Tareas requeridas:
a. Reproduce del texto sobre la contaminación durante el confinamiento el fragmento que empieza en "El parón de" y termina en "sanitaria en el medio ambiente.".
b. En el texto sobre la contaminación durante el confinamiento, ¿de qué satélite proceden los datos sobre la calidad del aire en el norte de Italia?

Texto:
....
El parón de las economías provocado por las cuarentenas a lo largo del mundo ha supuesto un varapalo para los negocios, pero el confinamiento ha tenido un impacto positivo en el medio ambiente. Las calles están casi desiertas, las carreteras despobladas y el espacio aéreo libre para aves, truenos y esas extrañas luces que, desde que comenzó el estado de alarma, nos acosan cada noche. Los niveles de contaminación han descendido drásticamente.
Menos desplazamientos en automóvil, menos producción y menos consumo que se traducen en postales con cielos más claros y aguas más limpias. Desde China hasta India, pasando por las ciudades españolas, decenas de estudios analizan los efectos secundarios de la crisis sanitaria en el medio ambiente.
Las estaciones de medición del aire en las ciudades han corroborado lo obvio: que nos quedemos en casa reduce la contaminación. En China, el primer país en el que se llevó a cabo esta cuarentena, las emisiones de dióxido de nitrógeno (un indicador industrial, ya que se produce sobre todo por el tráfico y las fábricas) se redujeron drásticamente en las principales ciudades.
En Europa, donde el virus llegó unas semanas después, el efecto es muy parecido, especialmente en los países más afectados por la pandemia. En el norte de Italia el confinamiento también ha mejorado la calidad del aire, según revelan los datos del satélite Sentinel 5P, en los que se puede observar la reducción de la contaminación atmosférica, coincidiendo con el endurecimiento del confinamiento allí. En otras ciudades, como Roma o Nápoles, el descenso no ha sido mucho menor, y en Venecia, los canales han recuperado un poco habitual color azul para que cientos de animales vuelvan a tomarlos, aprovechando la falta de góndolas y turistas.
La capital española tampoco se ha quedado atrás. Los datos que el Sistema de Vigilancia de Calidad del aire del Ayuntamiento de Madrid publica diariamente no dejan espacio para la duda: los distritos de la ciudad han mejorado varios niveles la calidad de su aire, llegando a alcanzar la categoría de “muy bueno”. Por su parte, Barcelona también ha reducido las concentraciones dióxido de nitrógeno, y el skyline de la ciudad condal puede ahora disfrutarse sin las habituales partículas grisáceas alrededor.
Con el paso de los días, las grandes zonas urbanas de España se han ido liberando de los humos: el departamento de Medi Ambient de la Generalitat de Catalunya habla de reducciones de hasta el 80% respecto al periodo anterior a la pandemia, y las autoridades municipales madrileñas informan de reducciones de efecto invernadero con una media del 57%.
....
Extracto de registros:
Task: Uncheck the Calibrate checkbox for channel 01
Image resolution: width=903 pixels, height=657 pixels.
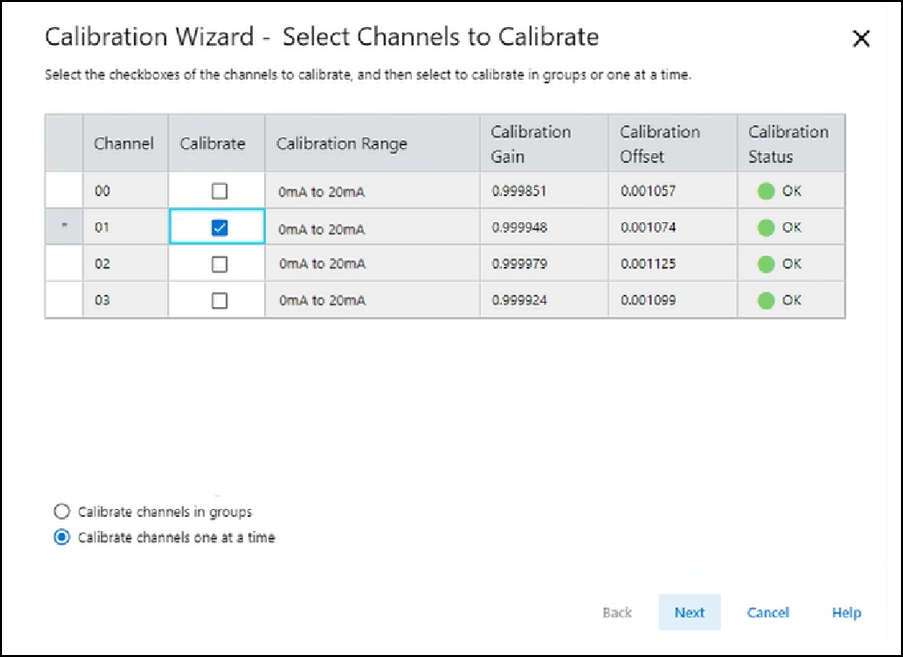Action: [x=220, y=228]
....
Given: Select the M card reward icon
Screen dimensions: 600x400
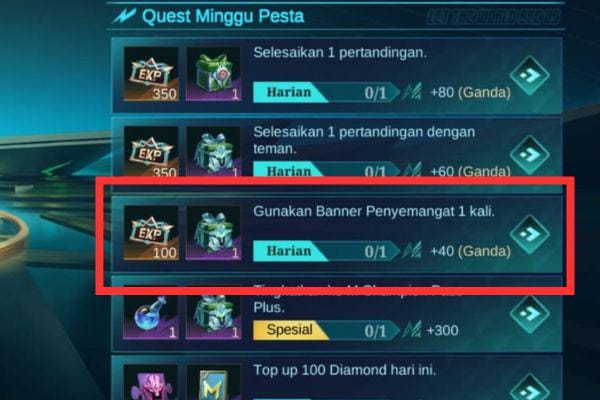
....
Respuestas:
a.
El parón de las economías provocado por las cuarentenas a lo largo del mundo ha supuesto un varapalo para los negocios, pero el confinamiento ha tenido un impacto positivo en el medio ambiente. Las calles están casi desiertas, las carreteras despobladas y el espacio aéreo libre para aves, truenos y esas extrañas luces que, desde que comenzó el estado de alarma, nos acosan cada noche. Los niveles de contaminación han descendido drásticamente.
Menos desplazamientos en automóvil, menos producción y menos consumo que se traducen en postales con cielos más claros y aguas más limpias. Desde China hasta India, pasando por las ciudades españolas, decenas de estudios analizan los efectos secundarios de la crisis sanitaria en el medio ambiente.

b. Del satélite Sentinel 5P.